Open Knowledge Format (OKF) Glossary

A concise, factual glossary of OKF and adjacent terms. Each entry is self-contained. For the full explainer, see What is the Open Knowledge Format.

Independent resource, not affiliated with Google.

Open Knowledge Format (OKF)
An open specification published by Google Cloud on 12 June 2026 at version 0.1, for representing the metadata, context, and curated knowledge that AI systems need. It is vendor-neutral and designed to be readable by both humans and agents.
OKF bundle
A directory tree of UTF-8 markdown files that together form a unit of curated knowledge. A bundle requires no database or runtime: it is just a folder you can store in version control, zip, or copy.
Concept document
Any non-reserved .md file in a bundle. It captures a single concept (such as a table, dataset, metric, playbook, runbook, or API) using YAML frontmatter followed by free-form markdown.
Concept
The unit of knowledge an OKF document describes. A concept can be anything you capture and want an agent or person to understand, with no constraint on subject matter.
Frontmatter
The YAML metadata block at the top of every concept document, delimited by triple-dash lines. It holds structured fields such as type, title, and tags that describe the document.
type field
The single required frontmatter field: a non-empty short string identifying the kind of concept.
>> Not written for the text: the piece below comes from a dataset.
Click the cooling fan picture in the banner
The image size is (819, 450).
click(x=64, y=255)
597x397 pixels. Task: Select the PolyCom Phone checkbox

Type values are not registered centrally, and consumers must tolerate unknown types gracefully.
title
A recommended optional frontmatter field giving the human-readable name of a concept, for example "Orders table".
description
A recommended optional frontmatter field providing a short, one-to-two line summary of what the concept is.
resource (resource URI)
A recommended optional frontmatter field containing a URI that identifies the underlying asset a concept describes, such as a database table or dataset.
tags
A recommended optional frontmatter field holding a YAML list of labels used to group, filter, or search concepts within a bundle.
timestamp
A recommended optional frontmatter field holding an ISO 8601 datetime, typically recording when a concept was captured or last updated.
Reserved file
A filename with special meaning in OKF, namely index.md and log.md. Reserved files must follow their expected structures; all other .md files are treated as concept documents.
index.md
A reserved file that provides a directory listing and supports progressive disclosure, letting a reader see what a directory contains and drill in selectively rather than loading everything at once.
log.md
A reserved file that records the update history of a bundle or directory, giving a human-curated, narrative record of what changed and when.
LLM-wiki
The informal pattern of writing human-authored notes and context for a large language model to read as grounding. OKF formalises this pattern into a portable, interoperable format.
Agent-readable knowledge
Curated information structured so that AI agents can parse and use it without bespoke SDKs. In OKF this is achieved through predictable YAML frontmatter plus plain markdown.
Progressive disclosure
The practice of revealing knowledge in layers so a reader loads only what is relevant. In OKF, index.md files enable this by listing available concepts before any are read in full.
Vendor-neutral
A property of OKF meaning it depends on no single vendor’s tools: no schema registry, no central authority, no required SDK or runtime, and no proprietary account.
Conformance
The set of conditions that make a bundle valid: every non-reserved file has parseable frontmatter with a non-empty type, reserved files follow their structures, and consumers accept broken links, missing optional fields, and unknown types.
RAG (retrieval-augmented generation)
A runtime technique that retrieves relevant information and supplies it to a language model at query time. OKF is complementary: a way to author and store curated knowledge that a RAG system can retrieve from, not a retrieval engine itself.
llms.txt
A convention for signposting a website’s important content to AI systems via a single file. It operates at site level, whereas OKF is a directory-structured format for typed concept knowledge.
Knowledge catalog
In the OKF context, the Google Cloud repository where the specification and reference implementations are published. More broadly, an organised inventory of an organisation’s data assets and their context.
BigQuery enrichment agent
A Google reference implementation that walks a BigQuery dataset, drafts an OKF concept document per table or view, then runs a second LLM pass crawling authoritative documentation to enrich each concept.
Static HTML visualiser
A Google reference implementation that turns an OKF bundle into an interactive graph in the browser, letting people explore concepts and their relationships without specialist software.
Vector database
A store of embeddings used for similarity search, common in retrieval pipelines. It is an implementation detail rather than a content format; an OKF bundle can be embedded into one, but OKF itself remains human-readable plain text.
Grounding
Supplying a language model with factual, curated context so its responses are anchored to real source knowledge rather than relying on its parameters alone. OKF exists to make this grounding portable and reviewable.
Context window
The amount of text a language model can consider at once. Because context windows are finite, OKF’s progressive disclosure via index.md helps keep only relevant concepts loaded.
Markdown
A lightweight plain-text formatting syntax. OKF uses UTF-8 markdown for concept bodies, which keeps bundles human-readable and diffable in version control.
YAML
A human-readable data-serialisation syntax used for OKF frontmatter. It encodes structured fields such as type, tags, and timestamp at the top of each concept document.